**YOUR TASKS**
a. In the cloud computing text, what kind of service does it call a good candidate for the cloud?
b. Continue the cloud computing text from where it stops.

[TEXT EXCERPT Boundary: Start]

Or you can use these three principles to figure out if your internal IT operations are ready for the cloud: Can you implement your service by exclusively using a cloud API? Would you be able to encapsulate your current service inside a virtual machine, then redeploy elsewhere? How about using a PaaS model for developing your next app? Do you really want to afford your own IT infrastructure if you can just rent it like a taxi? What services would need to be re-implemented, and why? These are all good questions to ask when discussing clouds with colleagues and vendors.

But remember that cloud computing is not going to end hunger, bring world peace and cure cancer, all at once and today: Some services fit the cloud model very well (hint: Everything that looks like a web service also looks like a good candidate), some don't (If it's still on a mainframe, forget it). The answer is almost always a mixture, and it will become more interesting as public and private clouds start to interoperate, much like intranets and the internet interoperate today.

Useful Cloud Resources

There's a lot to learn about clouds and a lot of bright people are blogging about it. Here are a few points to start from:

  • Play a bit on Zembly.com. This is a great IDE for web apps, offered as a PaaS in the cloud. Translation: Log in and create your own Facebook/Meebo/iPhone app in your browser in minutes, the social way.

[TEXT EXCERPT Boundary: End]
[PROVIDED INFORMATION Boundary: Start]

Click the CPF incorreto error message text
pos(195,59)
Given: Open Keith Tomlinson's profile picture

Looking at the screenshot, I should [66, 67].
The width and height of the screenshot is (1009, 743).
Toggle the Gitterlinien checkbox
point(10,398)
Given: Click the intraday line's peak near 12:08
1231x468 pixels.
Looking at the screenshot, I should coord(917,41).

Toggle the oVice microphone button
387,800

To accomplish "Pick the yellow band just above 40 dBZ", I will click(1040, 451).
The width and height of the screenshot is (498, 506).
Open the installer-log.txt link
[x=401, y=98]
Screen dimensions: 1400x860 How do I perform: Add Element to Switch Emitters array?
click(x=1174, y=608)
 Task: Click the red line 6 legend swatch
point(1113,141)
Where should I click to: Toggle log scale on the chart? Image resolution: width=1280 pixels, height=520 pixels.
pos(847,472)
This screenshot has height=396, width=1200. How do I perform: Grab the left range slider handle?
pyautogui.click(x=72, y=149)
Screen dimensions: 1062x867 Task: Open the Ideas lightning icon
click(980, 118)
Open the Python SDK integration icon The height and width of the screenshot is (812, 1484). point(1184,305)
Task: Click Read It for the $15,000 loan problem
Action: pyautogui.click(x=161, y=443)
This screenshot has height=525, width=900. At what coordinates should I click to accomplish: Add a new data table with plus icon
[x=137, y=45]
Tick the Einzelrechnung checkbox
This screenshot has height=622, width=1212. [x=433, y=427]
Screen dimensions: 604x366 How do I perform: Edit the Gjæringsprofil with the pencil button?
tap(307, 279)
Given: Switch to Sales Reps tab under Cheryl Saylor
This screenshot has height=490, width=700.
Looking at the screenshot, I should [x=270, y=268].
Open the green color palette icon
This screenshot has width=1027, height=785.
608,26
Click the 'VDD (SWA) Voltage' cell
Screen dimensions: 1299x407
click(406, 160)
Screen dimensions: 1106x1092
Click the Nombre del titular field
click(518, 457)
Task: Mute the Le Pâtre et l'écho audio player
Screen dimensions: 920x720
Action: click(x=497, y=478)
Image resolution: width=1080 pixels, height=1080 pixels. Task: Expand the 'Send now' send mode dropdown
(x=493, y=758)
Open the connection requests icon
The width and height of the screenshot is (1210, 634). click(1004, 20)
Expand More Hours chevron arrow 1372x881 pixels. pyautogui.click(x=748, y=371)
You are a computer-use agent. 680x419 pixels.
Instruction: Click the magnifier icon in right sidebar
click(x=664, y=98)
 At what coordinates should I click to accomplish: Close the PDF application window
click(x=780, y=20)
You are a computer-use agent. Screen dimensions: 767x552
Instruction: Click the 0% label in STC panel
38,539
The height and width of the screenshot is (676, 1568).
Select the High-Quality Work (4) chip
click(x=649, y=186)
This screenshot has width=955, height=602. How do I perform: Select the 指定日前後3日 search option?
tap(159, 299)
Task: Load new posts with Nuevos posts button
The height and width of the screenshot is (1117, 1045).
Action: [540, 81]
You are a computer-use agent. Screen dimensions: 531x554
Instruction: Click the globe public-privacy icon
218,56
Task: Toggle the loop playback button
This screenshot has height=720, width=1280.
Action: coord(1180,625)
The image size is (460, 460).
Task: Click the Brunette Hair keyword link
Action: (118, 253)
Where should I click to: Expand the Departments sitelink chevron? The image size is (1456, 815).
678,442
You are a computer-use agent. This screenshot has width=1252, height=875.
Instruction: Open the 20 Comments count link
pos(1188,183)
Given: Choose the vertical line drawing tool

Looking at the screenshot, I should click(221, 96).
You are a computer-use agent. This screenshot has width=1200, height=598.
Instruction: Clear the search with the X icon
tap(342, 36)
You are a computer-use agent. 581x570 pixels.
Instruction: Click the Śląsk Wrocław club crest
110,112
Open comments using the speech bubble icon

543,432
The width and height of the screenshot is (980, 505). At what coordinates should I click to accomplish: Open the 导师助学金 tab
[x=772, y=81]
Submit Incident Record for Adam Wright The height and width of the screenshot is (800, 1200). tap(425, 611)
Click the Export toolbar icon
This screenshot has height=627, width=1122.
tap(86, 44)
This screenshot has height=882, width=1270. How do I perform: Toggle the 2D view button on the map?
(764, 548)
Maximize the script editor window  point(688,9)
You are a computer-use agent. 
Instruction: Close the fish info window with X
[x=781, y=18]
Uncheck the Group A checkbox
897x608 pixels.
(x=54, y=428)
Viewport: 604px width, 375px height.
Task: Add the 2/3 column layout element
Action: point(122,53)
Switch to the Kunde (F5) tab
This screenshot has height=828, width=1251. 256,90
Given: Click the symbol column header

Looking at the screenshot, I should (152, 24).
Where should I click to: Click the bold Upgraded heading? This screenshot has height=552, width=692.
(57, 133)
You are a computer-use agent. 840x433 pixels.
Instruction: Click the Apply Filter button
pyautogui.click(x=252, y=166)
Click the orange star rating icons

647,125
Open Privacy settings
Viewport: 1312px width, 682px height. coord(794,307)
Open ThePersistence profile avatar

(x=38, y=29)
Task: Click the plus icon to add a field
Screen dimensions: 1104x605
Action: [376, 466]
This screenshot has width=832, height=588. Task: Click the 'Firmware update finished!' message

[PROVIDED INFORMATION Boundary: End]

**ANSWERS FOR THE EXERCISE**
a. Everything that looks like a web service.

b.
  • Check out the Innovating@Sun blog entry on "RESTing on the Cloud with Open APIs" to learn about what Hal Stern and Tim Bray have to say on the Sun Coud's RESTful APIs. Also, the Virtual Datacenter Demo is very impressive, and there are a number of other interesting videos on that site.
  • Glenn Brunette has a lot to say about security and clouds, certainly a hot topic. His Immutable Service Containers are the way to go for securely deploying web services in large infrastructures, including clouds.
  • If you understand German, there are some excellent German blogs to read. Check out Ralf Zenses' Blog, or Jan Brosowski's (who offers a slightly different definition of cloud principles) or the Serverwolken blog.
  • If you prefer to read English, don't despair. Check out the Sun Cloud Blog, or Alka Gupta's Blog with many interesting articles. Marc Hamilton also let's you look at cool hardware building blocks for the cloud as well as HPC clouds.
  • There's a great whitepaper from Berkeley University called Above the Clouds, a real must-read. Also, there's a great Cloud Computing Guide on the Sun Cloud page, well worth the small hassle to register for it.
  • Finally, if you think you've read enough, then relax by watching a cool video from our partner rPath: Cloud Computing in Plain English.

What are your cloud principles? What aspects of cloud computing are important to you? What important cloud aspect am I missing that would warrant its own principle? Feel free to add your own comment on cloud computing to this post!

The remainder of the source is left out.